Request: Pick out each line in the data below that contains the word "Open", and copy those lines. Case counts.

Data listing:

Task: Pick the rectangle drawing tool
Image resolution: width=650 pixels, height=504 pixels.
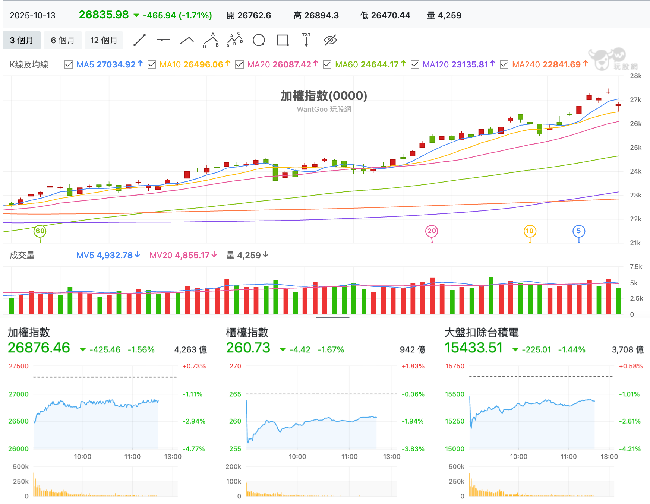Action: click(283, 40)
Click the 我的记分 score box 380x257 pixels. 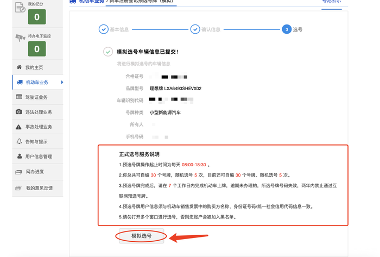(36, 17)
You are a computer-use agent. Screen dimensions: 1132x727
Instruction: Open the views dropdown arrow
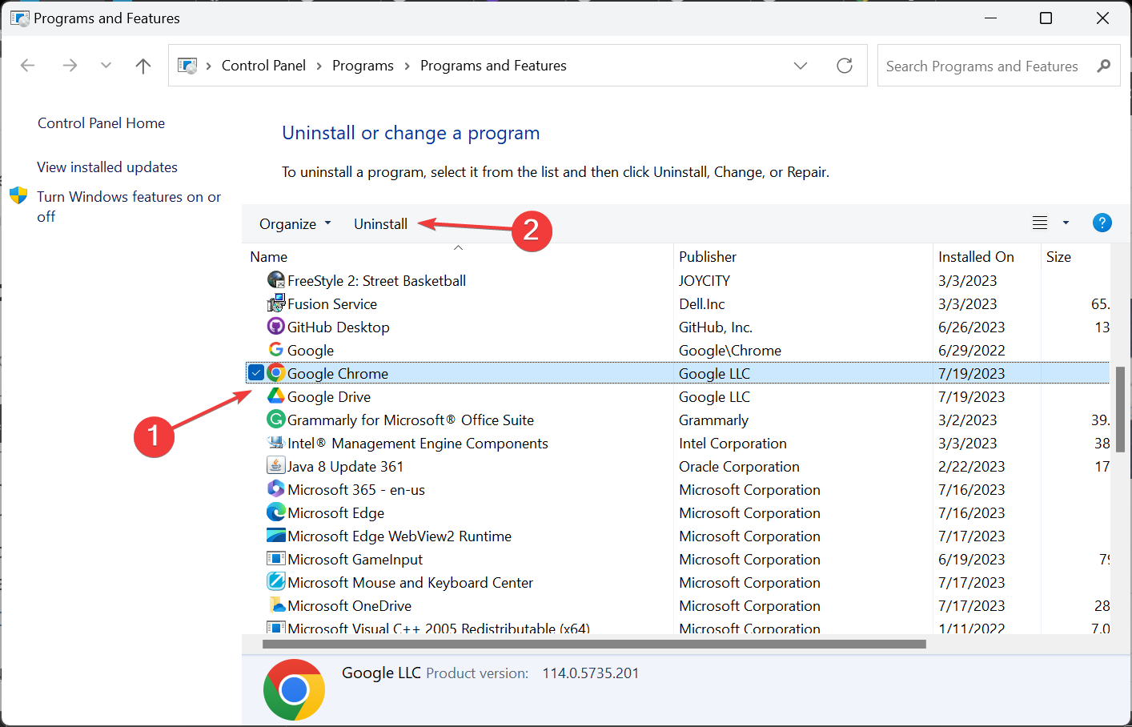1065,223
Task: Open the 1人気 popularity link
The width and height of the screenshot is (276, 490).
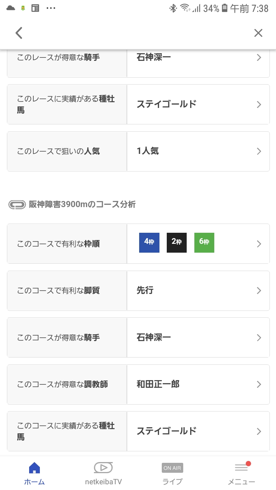Action: tap(148, 151)
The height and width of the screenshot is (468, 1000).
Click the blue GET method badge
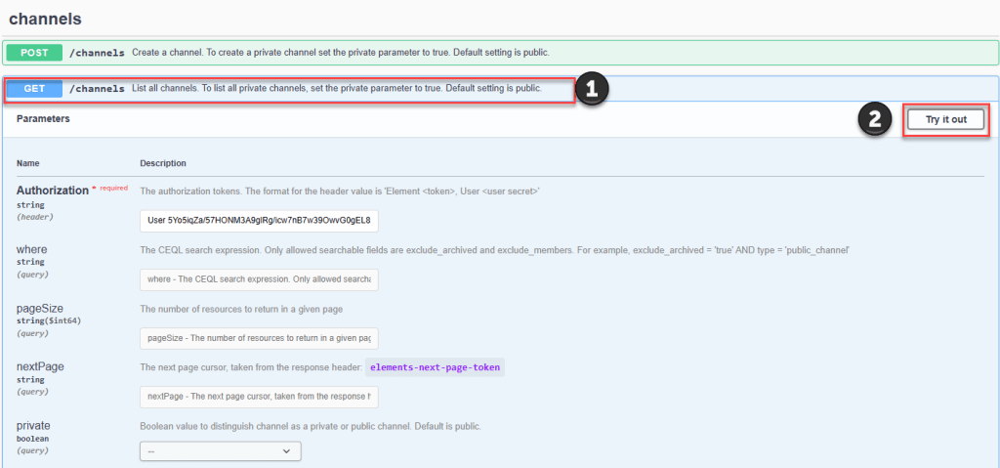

Solution:
Instruction: Open the views dropdown arrow
Task: Open the 1人気 popularity link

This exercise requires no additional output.